> Task directions
The answer must be an exact copy of the records below, with every picture left out.

++++ Input for this task ++++

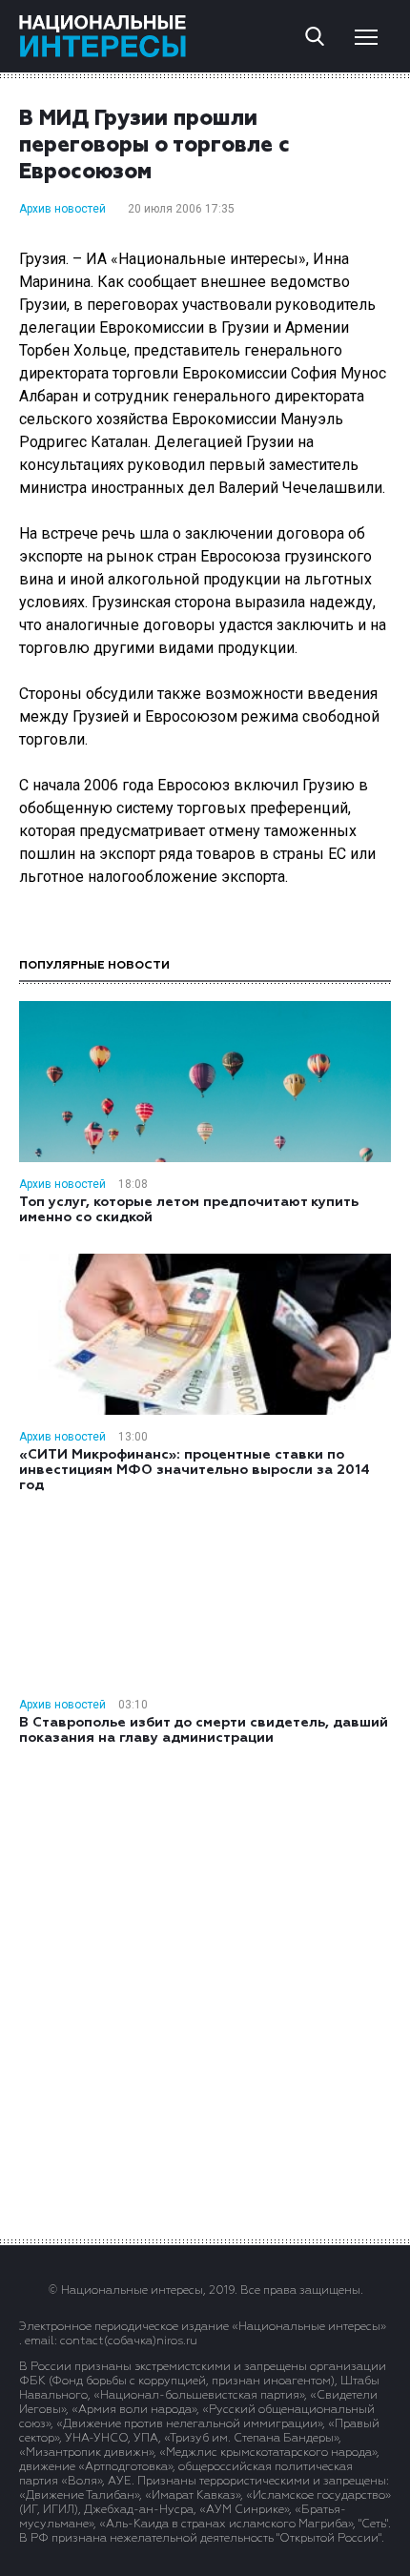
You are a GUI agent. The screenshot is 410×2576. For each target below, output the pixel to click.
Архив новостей (62, 208)
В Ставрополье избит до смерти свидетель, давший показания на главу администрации (203, 1730)
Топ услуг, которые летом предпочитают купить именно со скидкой (189, 1210)
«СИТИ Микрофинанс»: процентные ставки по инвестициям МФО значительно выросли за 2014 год (194, 1470)
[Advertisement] (205, 1990)
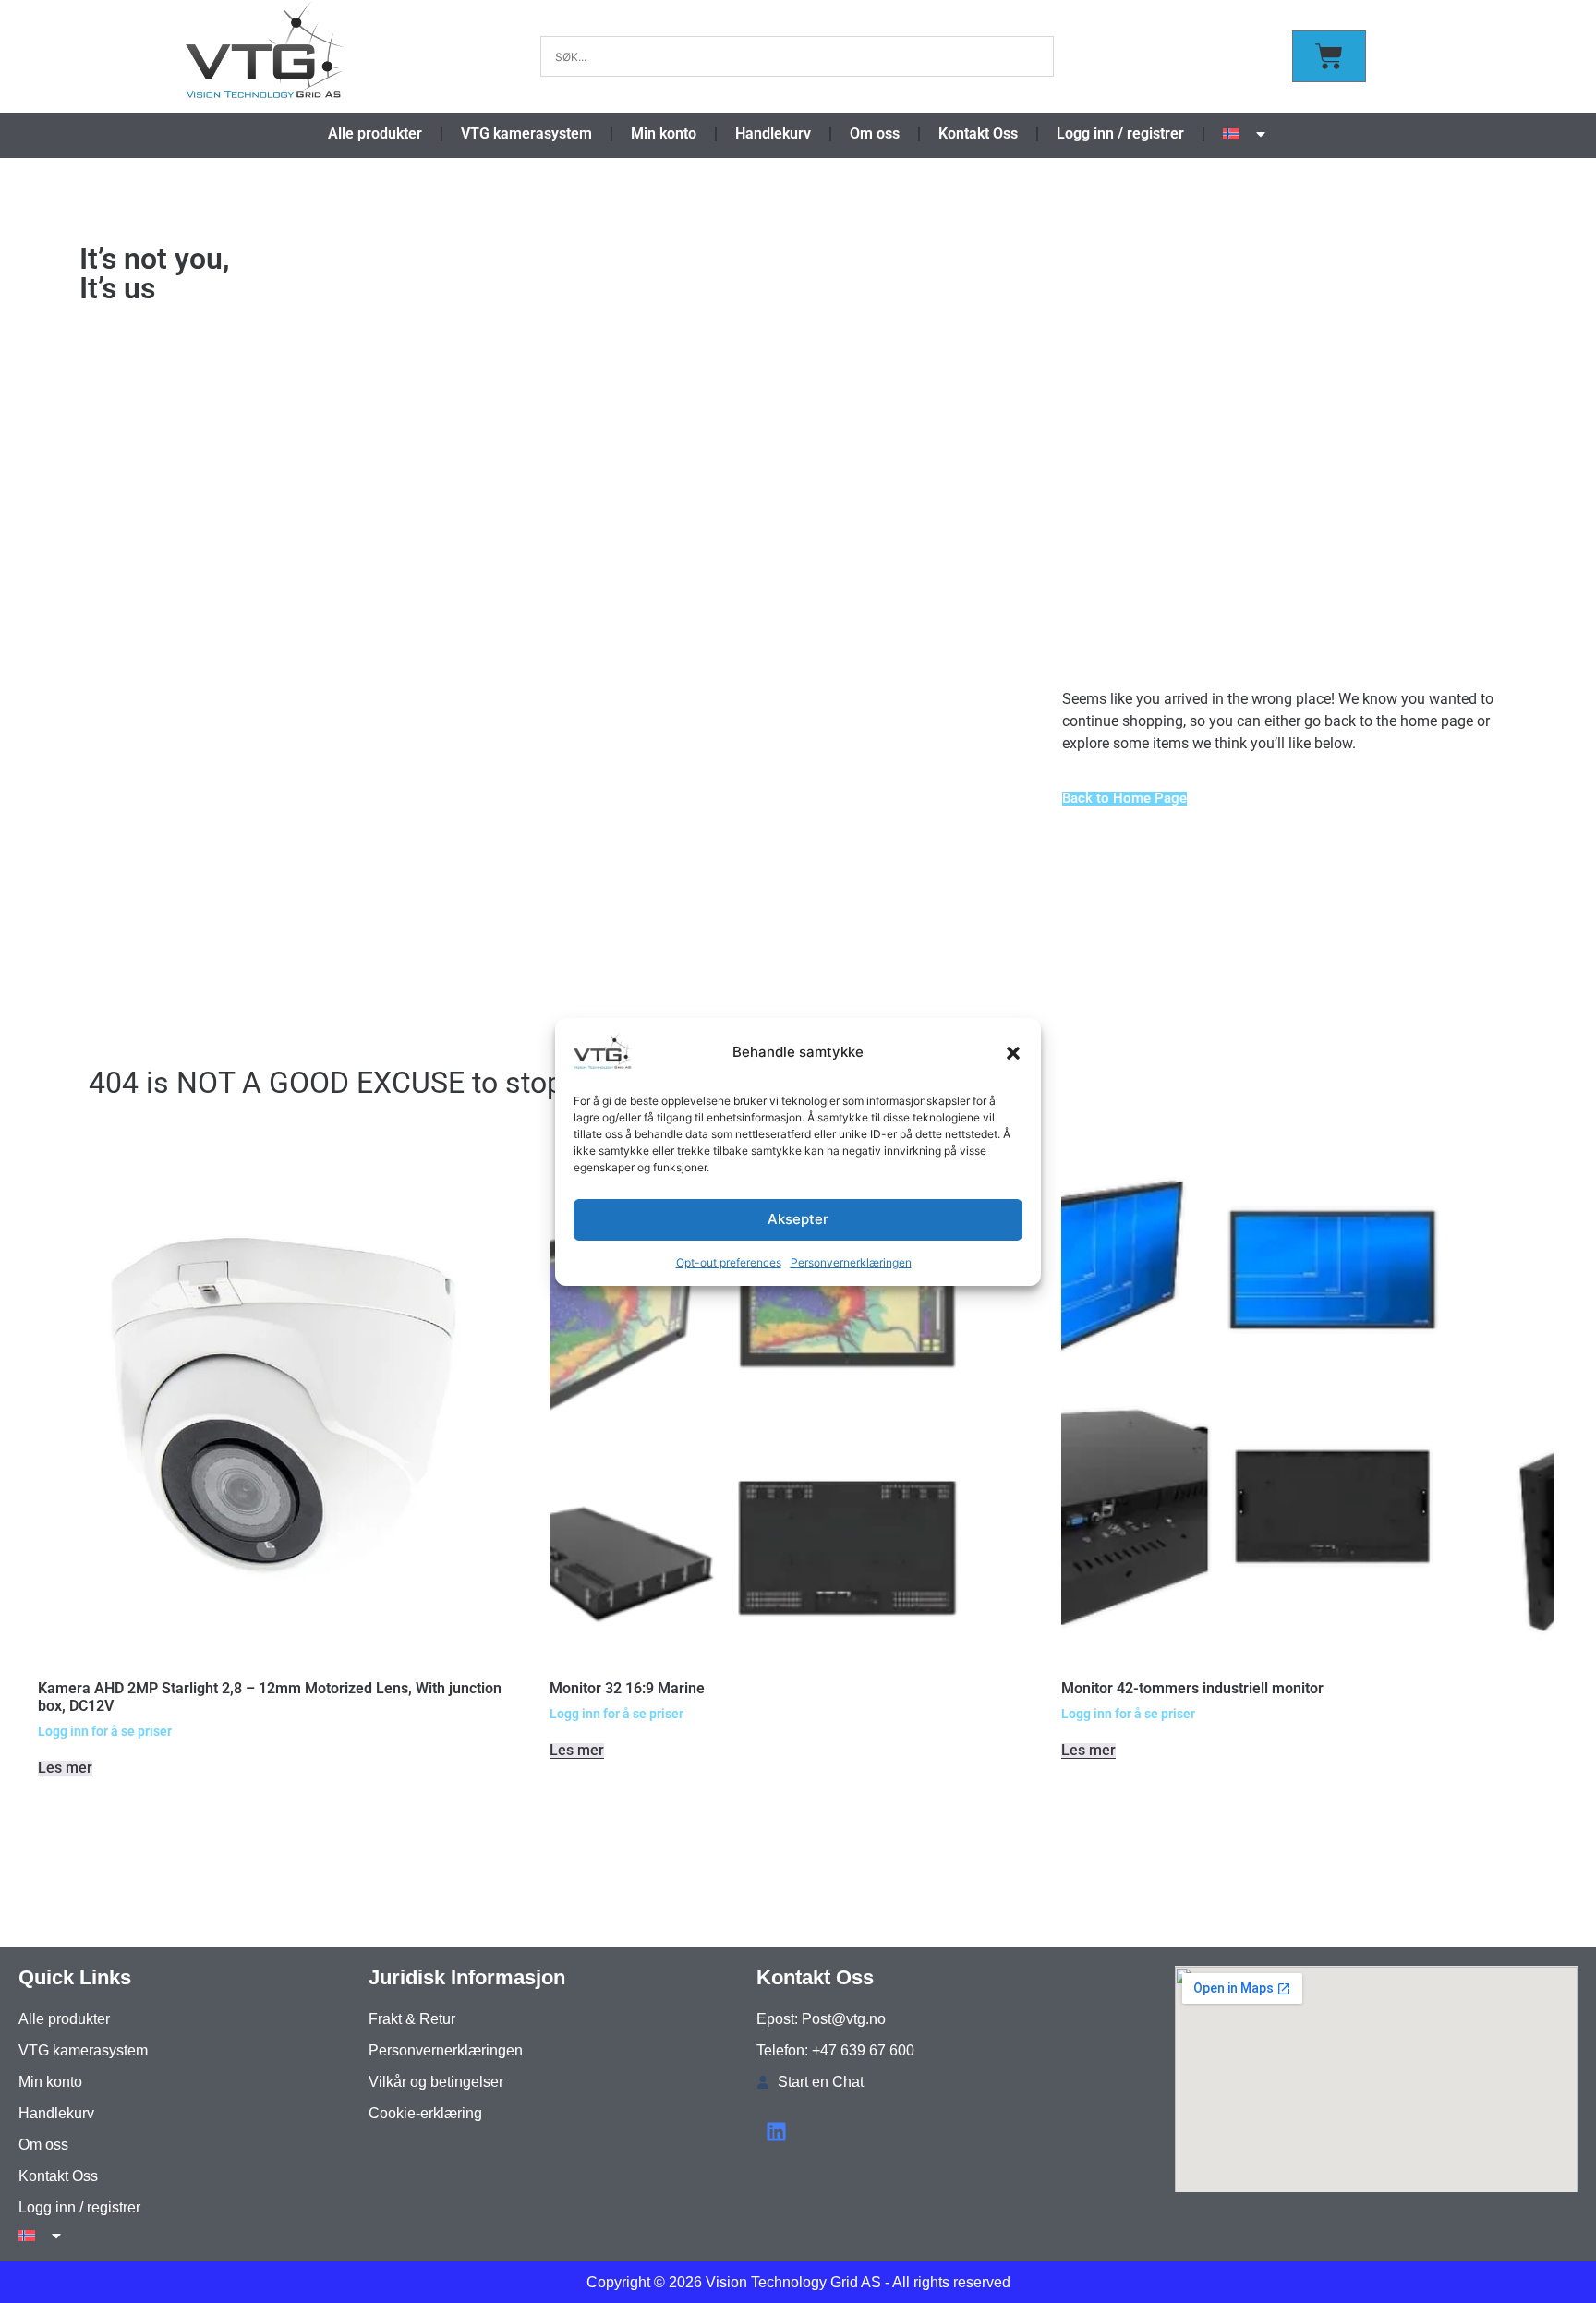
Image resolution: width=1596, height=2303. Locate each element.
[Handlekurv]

++++

> Response to the task
You are a GUI agent. The screenshot is 410×2576. For each target below, output the pixel to click.
Архив новостей (62, 208)
В Ставрополье избит до смерти свидетель, давший показания на главу администрации (203, 1730)
Топ услуг, которые летом предпочитают купить именно со скидкой (189, 1210)
«СИТИ Микрофинанс»: процентные ставки по инвестициям МФО значительно выросли за 2014 год (194, 1470)
[Advertisement] (205, 1990)
Image resolution: width=1596, height=2303. Locate each element.
[Handlekurv]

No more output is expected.